Both require good controls. The literature is full of meaningless blots and ELISAs due to improper controls.

Elisa = Quantitative and WB = Qualitative

I agree to Alenka's answer. ELISA and WB are different methods althought they are both based on immunodetection. The advandages and disadvantages of these methods largely depends on your purpose. If you only want to know whether a specific protein exists in a mix of various proteins, they both worked. ELISA is suitble for quantifying a specific protein which is in a mix of various proteins. but If you want to see the size of your protein you should use WB. WB is to some degree also used to quantify but is not nearly as reliable as ELISA for that purpose, while in ELISA you will not see any size changes to your protein as long as the epitope of the protein that is recognized in the ELISA is there. Also, if you are screening many samples for the concentration of a specific protein, ELISA is definitely to prefere.

I agree with all the above answers, that yes they are both different techniques which are dependent on immunodetection and should be viewed and applied according to the information you want to gain.

WB physically show the protein in a gel and can give the observer a good measure of the size and molecular weight of the detectable protein. depending on the antibodies and controls used, this method can be used not only for qualitative determination of protein quantity but it can also be used to view degradation, digestion and multimerisation on the protein. You can only run as many WB simultaneously as the number of apparati you have and therefore the number of samples is limited.

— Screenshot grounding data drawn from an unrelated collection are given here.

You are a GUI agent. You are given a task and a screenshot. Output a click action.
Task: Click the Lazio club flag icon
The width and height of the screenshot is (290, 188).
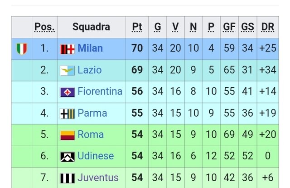(68, 70)
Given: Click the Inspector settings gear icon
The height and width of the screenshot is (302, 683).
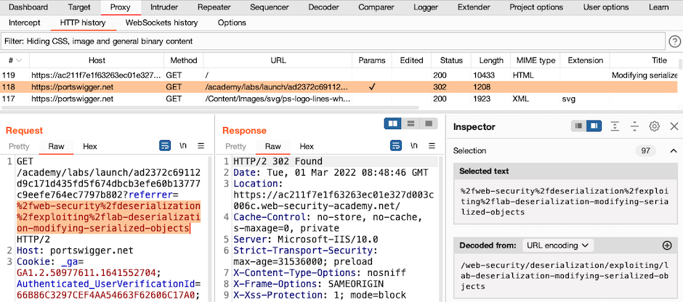Looking at the screenshot, I should 654,126.
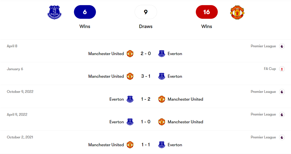Click Everton crest in October 9, 2022 match

pos(130,99)
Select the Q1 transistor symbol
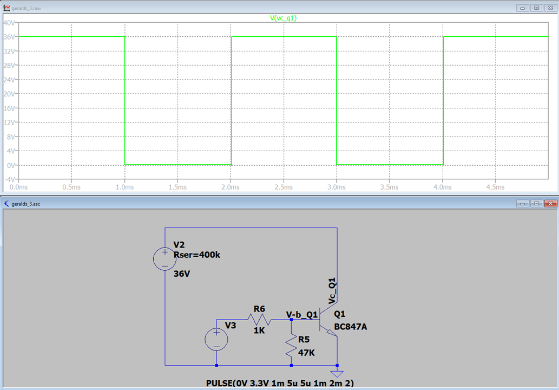The image size is (559, 390). pyautogui.click(x=327, y=320)
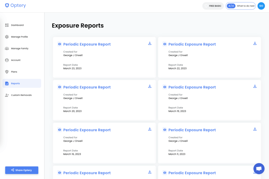Open the chat support bubble
The image size is (269, 179).
pos(259,168)
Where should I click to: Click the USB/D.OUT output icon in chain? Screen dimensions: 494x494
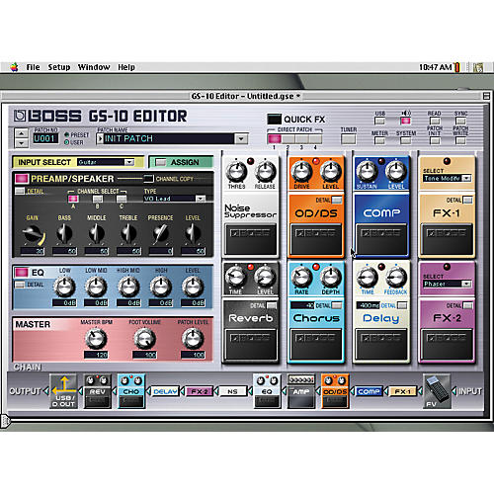tap(63, 391)
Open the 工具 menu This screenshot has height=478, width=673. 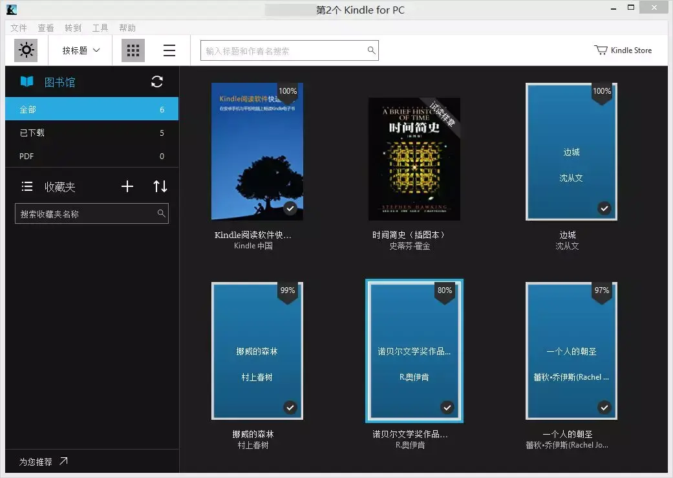tap(100, 28)
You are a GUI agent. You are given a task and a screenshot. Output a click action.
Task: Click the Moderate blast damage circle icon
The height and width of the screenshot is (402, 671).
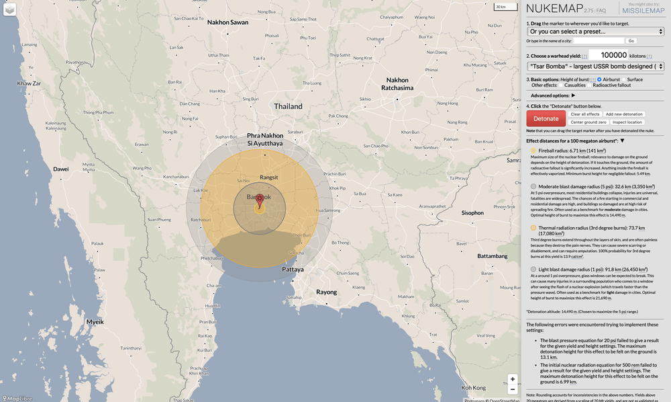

ELISA is a powerful technique used to quickly determine either the presence (i.e. screening) or the amount (used in correlation with standard curves) of a particular protein. This method however doesn't take into account that many proteins form multimers (di- tri- tetra- penta- etc. mers) with itself or other isoforms of the protein. since ELISAs are performed in plates and require only incubation rather than electrophoresis, you can run as many assays as you want.

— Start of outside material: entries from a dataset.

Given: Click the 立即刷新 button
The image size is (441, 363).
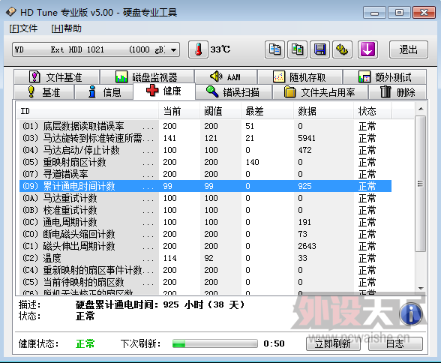Looking at the screenshot, I should click(x=333, y=344).
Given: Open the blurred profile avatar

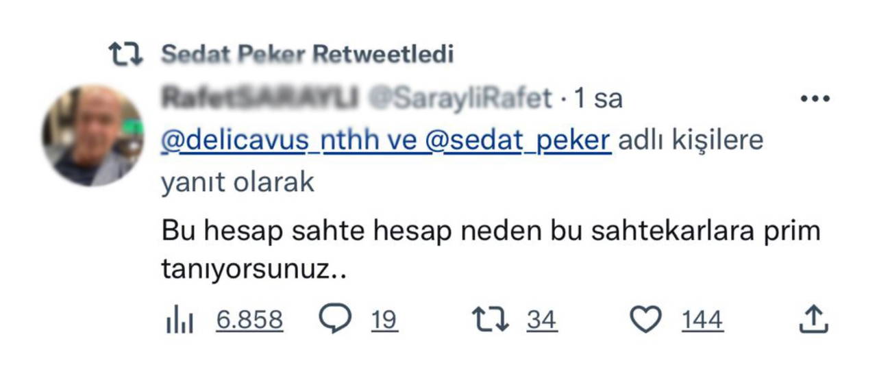Looking at the screenshot, I should coord(92,136).
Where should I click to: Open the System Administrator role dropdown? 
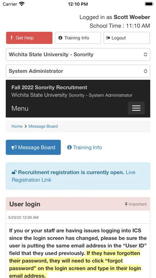[78, 71]
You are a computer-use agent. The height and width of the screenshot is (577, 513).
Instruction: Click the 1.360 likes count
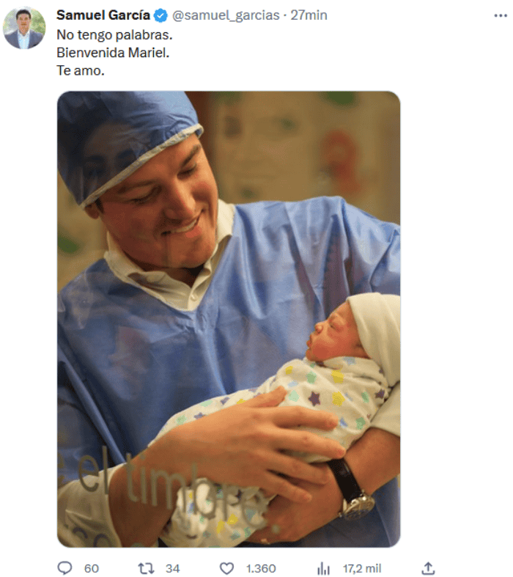pos(261,568)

I hope this outlines the main advantages and disadvantages of these techniques and gives you an idea of which (or both) you should consider performing to gain the information you require about your protein :)

In general, ELISA is more sensitive than WB and WB is more specific than ELISA.

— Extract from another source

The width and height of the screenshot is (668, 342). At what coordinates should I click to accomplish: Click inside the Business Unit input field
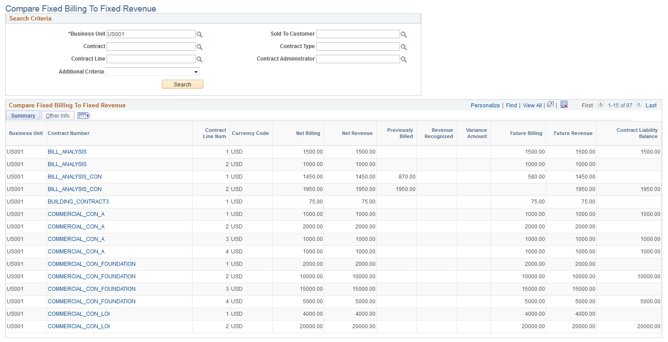pyautogui.click(x=151, y=34)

ELISA can measure minimum amount of protein

1) I do agree with Meysam.

2) As far as I know ELISA is only for secreted proteins whereas WB can be done for both secreted and intracellular proteins.

@ Agnieszka Pastula : are you sure about this? ELISA can not detect intracellular protien... I saw some signaling pathway proteins detected by ELISA

On a practical note, both techniques are used for protein detection.

However, i believe, the means by which they detect the target protein is different; western blotting separates proteins based on structure, before identification via antibody staining.

The last step is missing in ELISA test.

Which technique would be used would depend on the sample, protein of interest, and required accuracy of the results.

Hi, sorry for rehashing an old thread but does anyone have any references for these claims? I'm in agreement of that the use of the two are quite split with ELISA being better suited for quantification and WB for quality control, but I cannot find an article that supports me.

ELISA assays are based upon the principle of antibody/antigen binding. They enable quantification and characterization of specific analytes and/or molecular interactions.

Antibodies against the target of interest are conjugated to a reporter enzyme. Upon addition of its substrate, the enzyme catalyzes the production of a colorimetric molecule. The extent of this reaction is measured using a spectrophotometer and is representative of antigen concentration within a sample.

Western blots are often used to determine relative protein levels between samples. They also establish the molecular weight of the target, which may provide insight into its post-translational processing.

Proteins from tissue/cell lysates are separated by gel electrophoresis according to their molecular weight. Following separation samples are transferred to a membrane, where antibodies are applied to probe the protein of interest.